Mortels du Nord

Enfant de Courbevoie, écolier à Puteaux, Patrick Pécherot est l’un des écrivains nécessaires au polar moderne. Après des détours sur les chemins du Paris popu d’autrefois, il revient avec un roman du contraste contemporain1 : noir comme le soleil, lumineux comme un regret…

Soleil Noir PecherotCe Soleil noir se lève sur les marches de notre monde post-indus­triel, dans ce Nord où il y avait des corons mais il n’y en a plus. Où il n’y a d’ailleurs plus grand-chose, sinon les sou­ve­nirs, la mai­son d’enfance du nar­ra­teur et la mémoire plus ancienne encore des immi­grés polo­nais.
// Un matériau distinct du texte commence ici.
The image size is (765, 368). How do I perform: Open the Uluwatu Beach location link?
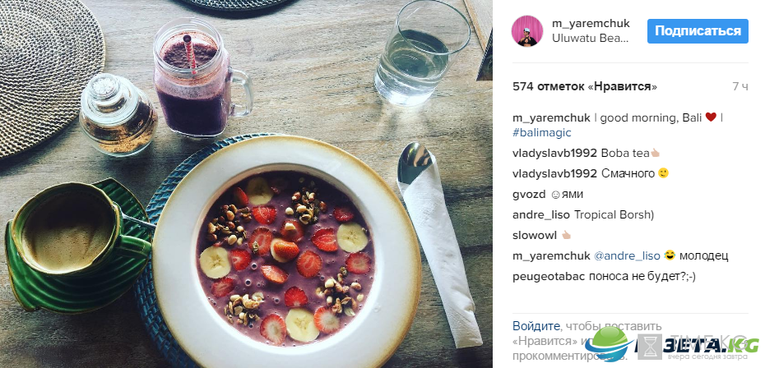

Une zone de rien tra­ver­sée par la route, sur laquelle, tous les jours, des convoyeurs de fonds convoient des fonds, jusqu’à la grève inat­ten­due… Il n’en faut pas plus pour faire tour­ner la machine du polar, le redou­table engre­nage du pire et du rire, comme dans les meilleurs films des frères Coen. Avec le style Péche­rot, déto­nante chi­mie de moder­ni­té et de gouaille d’antan – un don peut-être de l’Arletty de Cour­be­voie… « Quand les dés sont jetés, il faut les boire. » Pen­dant le temps sus­pen­du aux reven­di­ca­tions syn­di­cales, le no man’s land fré­mit autour d’un bis­trot – tor­chon rouge à damier, pichet facile, bour­gui­gnon fumant – exac­te­ment comme dans nos sou­ve­nirs qu’on croyait avoir oublié. Ce roman, c’est l’histoire d’une résur­rec­tion mal­gré tout, le para­dis pavé de mau­vaises inten­tions. Une sacrée gale­rie de per­son­nages aus­si : vieillards indignes en per­mis­sion de mou­roir, arti­san maçon au bord du rava­le­ment, fan­tôme d’adolescente aux pom­mettes slaves… et un fabu­leux bloc d’ombre et de rap, sur­gi de la cité en capuche, bran­ché clip et pro­ces­seur. On savait le polar héri­tier du roman social. Péche­rot va plus loin : il nous donne un frag­ment de sa recherche du temps gâché.


Paru dans 92 Express n° 171, prin­temps 2008.


  1. Soleil noir, Patrick Péche­rot, Gal­li­mard Série noire, 2007, 306 p.